EXERCISE AIM
Pull out every line of the material below that contains the word "Click", and copy each one in full.

DATASET EXTRACT
/---
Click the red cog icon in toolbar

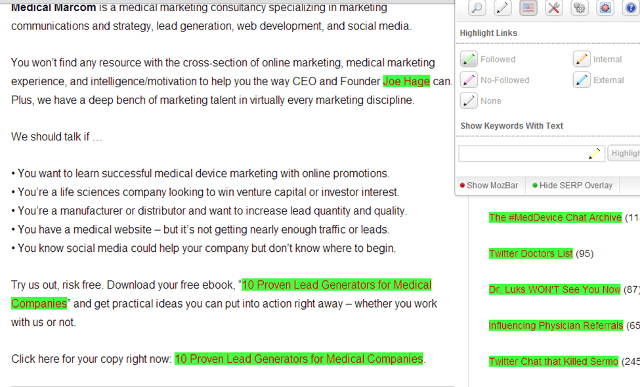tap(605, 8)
\---
/---
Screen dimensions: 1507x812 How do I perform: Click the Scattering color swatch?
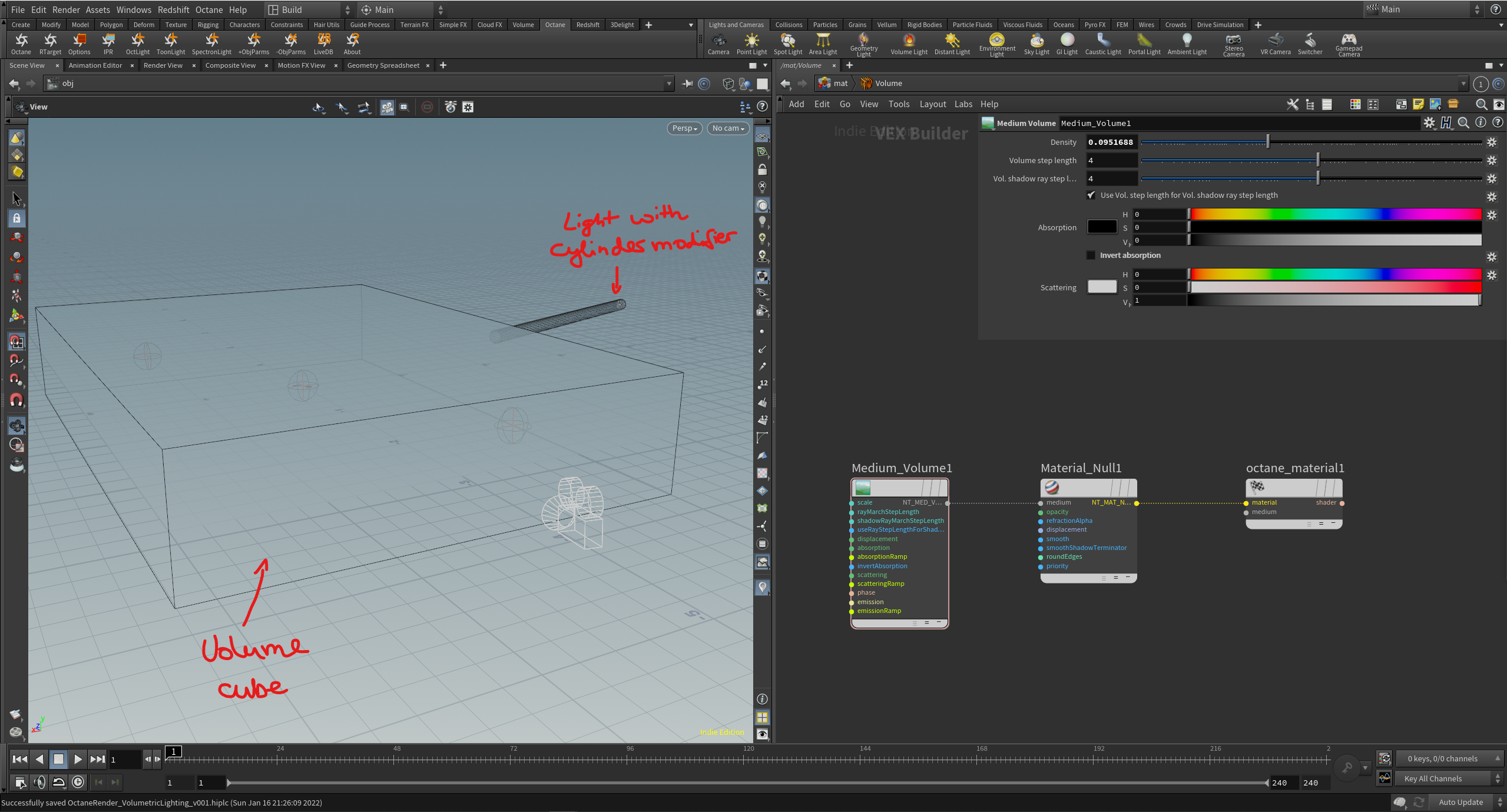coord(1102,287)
\---
/---
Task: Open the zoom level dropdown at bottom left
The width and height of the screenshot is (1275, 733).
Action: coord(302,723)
\---
RESULT OF THIS TASK
Click the red cog icon in toolbar
Screen dimensions: 1507x812 How do I perform: Click the Scattering color swatch?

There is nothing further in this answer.